STYLE

When sorting through the stacks of cookbooks, not every winner is obvious

10/13/2014 08:48 EDT | Updated 12/13/2014 05:59 EST
Over the years, I've developed a simple system for processing the hundreds of cookbooks that cross my desk every year. It's the six-pile process.

Pile No. 1 is where the books get stacked as soon as they are delivered. There they await consideration. Pile No. 2 — by far the largest — is the ain't-gonna-happen pile. This is where the "5,000 Soup Recipes" and "Glorious Gluten-Free Sugar-Free Sprouted Vegan Raw Cooking" books (and so many, many less extreme others) land. From there, they are dispatched to a table at my son's school where anyone can help themselves.

Pile No. 3 is the gonna-do-something stack. These are the books that merit attention in some way. Gabrielle Hamilton's book inspired by her New York City restaurant, Prune, is a fine example. Ditto for Yotam Ottolenghi's new ode to vegetables, "Plenty More." These books get stories assigned.

Pile No. 4 is a step up from that. These are the books that are in the running for my end-of-year list of the best cookbooks of the year. At the moment, there are 17 books in this pile. Once the herd is culled, probably only about 10 or 12 will make the cut. I'd give you some examples, but then I'd have to kill you.

Pile No. 5 is the interesting-but-probably-not-newsworthy-but-I'll-try-cooking-from-it-anyway stack. These are books that intrigue me, but unless they blow my mind when I get around to cooking from them probably won't amount to much. Books from this pile sometimes move into Pile No. 3. Charles Phan's "The Slanted Door" is a recent example, which made the move in part on the strength of the book's cocktail recipes.

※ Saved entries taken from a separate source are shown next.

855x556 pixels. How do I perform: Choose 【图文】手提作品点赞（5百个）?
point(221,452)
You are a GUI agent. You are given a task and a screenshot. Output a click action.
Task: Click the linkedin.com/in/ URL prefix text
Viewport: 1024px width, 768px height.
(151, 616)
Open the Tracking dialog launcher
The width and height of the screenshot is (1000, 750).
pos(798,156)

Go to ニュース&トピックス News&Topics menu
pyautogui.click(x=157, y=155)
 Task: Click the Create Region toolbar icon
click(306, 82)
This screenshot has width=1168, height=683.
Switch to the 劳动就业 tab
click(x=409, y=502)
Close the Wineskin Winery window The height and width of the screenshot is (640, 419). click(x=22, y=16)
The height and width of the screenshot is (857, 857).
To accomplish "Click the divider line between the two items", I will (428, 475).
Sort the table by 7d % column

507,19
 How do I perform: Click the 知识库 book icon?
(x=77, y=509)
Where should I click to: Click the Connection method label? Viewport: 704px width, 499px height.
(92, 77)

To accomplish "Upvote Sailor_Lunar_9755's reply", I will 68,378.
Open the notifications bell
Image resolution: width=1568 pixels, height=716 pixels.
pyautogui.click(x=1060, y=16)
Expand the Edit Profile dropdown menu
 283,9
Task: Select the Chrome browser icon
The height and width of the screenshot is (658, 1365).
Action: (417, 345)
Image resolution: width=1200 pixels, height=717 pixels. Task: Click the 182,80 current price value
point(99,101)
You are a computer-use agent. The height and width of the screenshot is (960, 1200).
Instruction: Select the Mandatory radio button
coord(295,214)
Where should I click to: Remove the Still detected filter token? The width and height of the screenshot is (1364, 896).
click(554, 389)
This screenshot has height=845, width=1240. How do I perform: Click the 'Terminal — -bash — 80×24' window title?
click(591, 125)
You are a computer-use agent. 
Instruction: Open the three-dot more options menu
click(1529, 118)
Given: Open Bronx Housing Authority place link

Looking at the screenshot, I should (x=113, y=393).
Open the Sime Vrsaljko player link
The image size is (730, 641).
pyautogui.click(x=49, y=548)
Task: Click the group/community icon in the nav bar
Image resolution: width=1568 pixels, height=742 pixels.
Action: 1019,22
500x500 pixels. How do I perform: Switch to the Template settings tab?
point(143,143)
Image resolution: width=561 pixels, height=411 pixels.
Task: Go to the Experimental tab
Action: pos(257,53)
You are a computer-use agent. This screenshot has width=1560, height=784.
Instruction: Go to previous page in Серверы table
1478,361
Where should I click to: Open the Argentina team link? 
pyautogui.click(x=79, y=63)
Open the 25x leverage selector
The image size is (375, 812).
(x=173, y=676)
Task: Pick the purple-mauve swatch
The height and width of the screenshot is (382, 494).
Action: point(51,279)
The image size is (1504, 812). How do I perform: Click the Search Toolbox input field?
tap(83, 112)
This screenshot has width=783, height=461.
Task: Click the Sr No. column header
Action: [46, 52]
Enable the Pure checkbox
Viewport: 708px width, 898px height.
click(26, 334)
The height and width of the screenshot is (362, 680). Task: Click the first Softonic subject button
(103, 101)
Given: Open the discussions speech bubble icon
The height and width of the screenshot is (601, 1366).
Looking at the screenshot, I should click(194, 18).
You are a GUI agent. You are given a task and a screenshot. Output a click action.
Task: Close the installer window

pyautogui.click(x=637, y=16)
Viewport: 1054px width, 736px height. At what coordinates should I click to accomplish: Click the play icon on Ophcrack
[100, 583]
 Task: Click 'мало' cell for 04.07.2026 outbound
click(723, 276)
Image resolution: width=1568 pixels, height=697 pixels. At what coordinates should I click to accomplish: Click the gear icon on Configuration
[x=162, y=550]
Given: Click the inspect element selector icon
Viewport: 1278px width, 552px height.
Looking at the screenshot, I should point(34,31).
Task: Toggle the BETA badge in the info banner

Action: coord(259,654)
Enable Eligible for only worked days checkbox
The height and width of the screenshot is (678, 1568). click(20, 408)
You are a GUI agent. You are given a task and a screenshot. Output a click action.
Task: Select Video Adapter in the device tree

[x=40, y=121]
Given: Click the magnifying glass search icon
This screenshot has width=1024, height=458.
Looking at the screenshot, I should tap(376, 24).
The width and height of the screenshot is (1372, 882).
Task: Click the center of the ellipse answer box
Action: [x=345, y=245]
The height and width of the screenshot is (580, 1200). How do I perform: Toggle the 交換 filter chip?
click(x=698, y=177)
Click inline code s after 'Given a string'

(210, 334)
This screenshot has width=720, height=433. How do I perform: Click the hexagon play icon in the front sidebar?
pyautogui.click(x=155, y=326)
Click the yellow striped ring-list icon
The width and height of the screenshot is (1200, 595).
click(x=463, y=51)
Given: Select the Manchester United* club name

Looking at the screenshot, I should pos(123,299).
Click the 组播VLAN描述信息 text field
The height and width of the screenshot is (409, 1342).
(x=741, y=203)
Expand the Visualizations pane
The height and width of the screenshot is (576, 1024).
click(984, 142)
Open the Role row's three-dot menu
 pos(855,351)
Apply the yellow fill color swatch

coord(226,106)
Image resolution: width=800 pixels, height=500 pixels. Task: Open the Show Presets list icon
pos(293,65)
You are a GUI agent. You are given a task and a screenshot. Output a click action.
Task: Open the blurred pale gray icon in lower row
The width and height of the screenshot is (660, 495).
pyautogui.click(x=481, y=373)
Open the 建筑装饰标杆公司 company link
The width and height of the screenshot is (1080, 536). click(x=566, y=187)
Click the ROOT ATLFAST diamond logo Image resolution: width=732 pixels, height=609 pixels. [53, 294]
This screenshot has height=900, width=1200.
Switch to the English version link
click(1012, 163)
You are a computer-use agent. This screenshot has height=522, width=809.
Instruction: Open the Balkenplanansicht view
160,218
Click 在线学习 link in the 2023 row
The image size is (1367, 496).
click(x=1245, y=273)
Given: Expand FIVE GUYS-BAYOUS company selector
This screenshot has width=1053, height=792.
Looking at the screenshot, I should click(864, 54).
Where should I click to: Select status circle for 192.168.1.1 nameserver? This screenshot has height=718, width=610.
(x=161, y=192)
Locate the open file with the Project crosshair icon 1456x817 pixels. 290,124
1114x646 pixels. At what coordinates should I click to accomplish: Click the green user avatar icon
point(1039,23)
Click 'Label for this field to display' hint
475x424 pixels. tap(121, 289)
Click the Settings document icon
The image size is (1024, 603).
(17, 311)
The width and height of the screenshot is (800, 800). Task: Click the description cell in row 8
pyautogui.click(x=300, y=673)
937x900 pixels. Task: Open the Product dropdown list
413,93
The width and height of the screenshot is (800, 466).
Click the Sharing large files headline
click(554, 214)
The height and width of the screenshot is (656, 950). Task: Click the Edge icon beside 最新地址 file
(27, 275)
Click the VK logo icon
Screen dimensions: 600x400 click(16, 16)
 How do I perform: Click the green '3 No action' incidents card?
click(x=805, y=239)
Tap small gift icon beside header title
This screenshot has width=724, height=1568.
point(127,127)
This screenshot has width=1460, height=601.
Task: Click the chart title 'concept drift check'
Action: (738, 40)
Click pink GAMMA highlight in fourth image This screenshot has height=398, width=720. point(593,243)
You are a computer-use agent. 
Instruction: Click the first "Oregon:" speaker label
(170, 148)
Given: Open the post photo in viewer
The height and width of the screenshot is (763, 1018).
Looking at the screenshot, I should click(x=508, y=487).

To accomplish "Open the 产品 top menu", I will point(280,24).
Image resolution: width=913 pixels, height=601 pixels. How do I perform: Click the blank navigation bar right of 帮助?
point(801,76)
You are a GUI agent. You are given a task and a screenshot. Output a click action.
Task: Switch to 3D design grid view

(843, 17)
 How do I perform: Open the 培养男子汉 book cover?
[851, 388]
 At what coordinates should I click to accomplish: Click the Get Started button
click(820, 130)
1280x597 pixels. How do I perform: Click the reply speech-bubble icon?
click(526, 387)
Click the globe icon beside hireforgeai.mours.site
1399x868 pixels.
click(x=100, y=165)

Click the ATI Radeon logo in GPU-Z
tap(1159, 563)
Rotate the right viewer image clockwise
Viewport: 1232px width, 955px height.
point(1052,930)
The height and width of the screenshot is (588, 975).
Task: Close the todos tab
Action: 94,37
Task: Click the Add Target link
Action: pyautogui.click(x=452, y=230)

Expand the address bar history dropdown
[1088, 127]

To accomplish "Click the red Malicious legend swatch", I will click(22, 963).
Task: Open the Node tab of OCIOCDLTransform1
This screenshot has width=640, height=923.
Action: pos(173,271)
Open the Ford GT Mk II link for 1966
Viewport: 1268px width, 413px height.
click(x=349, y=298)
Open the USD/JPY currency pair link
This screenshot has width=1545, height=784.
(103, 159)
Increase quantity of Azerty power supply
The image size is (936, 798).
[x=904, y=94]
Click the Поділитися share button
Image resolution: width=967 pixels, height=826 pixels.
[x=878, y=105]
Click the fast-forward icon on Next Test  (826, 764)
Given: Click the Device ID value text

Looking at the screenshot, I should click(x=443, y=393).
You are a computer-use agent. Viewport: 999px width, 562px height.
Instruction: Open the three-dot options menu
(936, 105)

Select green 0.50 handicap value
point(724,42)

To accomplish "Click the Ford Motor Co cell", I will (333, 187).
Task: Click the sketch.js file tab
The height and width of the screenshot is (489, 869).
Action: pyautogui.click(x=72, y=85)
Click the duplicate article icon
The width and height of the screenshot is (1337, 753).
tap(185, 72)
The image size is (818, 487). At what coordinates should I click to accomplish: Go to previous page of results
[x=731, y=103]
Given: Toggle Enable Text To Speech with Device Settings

But today, I want to share the contents of a little known, and frankly kind of embarrassing pile — Pile No. 6: the books I didn't want to like, but kind of did. These are books that either seemed too silly or too narrow or were created by a source with questionable credentials or just seemed to have too little mainstream appeal. And yet, the more I looked at them, the more I somehow liked them.

At the moment, Pile No. 6 has four residents. They are:

— "Will it Waffle?" by Daniel Shumski (Workman, 2014)

The title kind of says it all. It's 53 recipes of strange things you can make in a waffle iron. I wanted to hate this book. Really. But I had to admit, I wanted to make the waffle iron crab cakes. And waffled tamale pie. And the waffled sweet-and-sour shrimp wontons. And the waffled onion rings. And the stuffing waffles (called stuffles). And the waffled chocolate-stuffed French toast. And the... Well, you get the point.

This book clearly is all about the schtick, but amusingly so. I forgive it. And I'd also like to try the waffled sweet potato gnocchi...

— "Cooking with Gochujang" by Naomi Imatome-Yun (Countryman Press, 2014)

The only thing I hate more than books with 5,000 soup recipes is books dedicated to single ingredients. They just don't reflect the way people cook. But I let this one slip through because I love gochujang, an ingredient on the cusp of being discovered by the rest of America. And that's a good thing.

Gochujang is a Korean chili paste that tastes like a blend of savory Japanese miso and spicy Sriracha sauce. In other words, it's crazy delicious. And once people learn how to use it, they'll love it. Part of this book's redeeming quality is that it doesn't limit itself to Korean recipes. For example, it uses gochujang on a smoked salmon pizza, in a mayo for asparagus, and on grilled corn on the cob.

— "Bourbon and Bacon" by Morgan Murphy (Oxmoor house, 2014)

Recall what I said about single-ingredient books? Two-ingredient books aren't much better. Unless those two ingredients happen to be bourbon and bacon. They do, after all, make everything better.

There are no mysteries about this book. The first half is dedicated to a primer on bourbon, followed by numerous recipes, most of them for cocktails, but also some sweet treats. The second half of the book is dedicated to America's favourite meat, also with numerous recipes. This isn't a book you'll cook from every day, but it sure will get you thinking about some lovely pairings.

— "How to Eataly" by Oscar Farinetti (and a host of big-wig chefs)

A cookbook inspired by a chain of Italian food halls? Doesn't exactly scream out to me. But my assumption that it would be either a glorified advertisement for Eataly or an ode to all things Batali (as in Mario) and Bastianich (as in Joe and Lidia) — the guiding forces behind the halls — was wrong. It's actually a quite nice guide to how to buy and cook Italian food, with a heft of respectable recipes tossed in.

Again, not a book you'll cook from regularly. But a lovely book for lovers of Italian food to salivate over.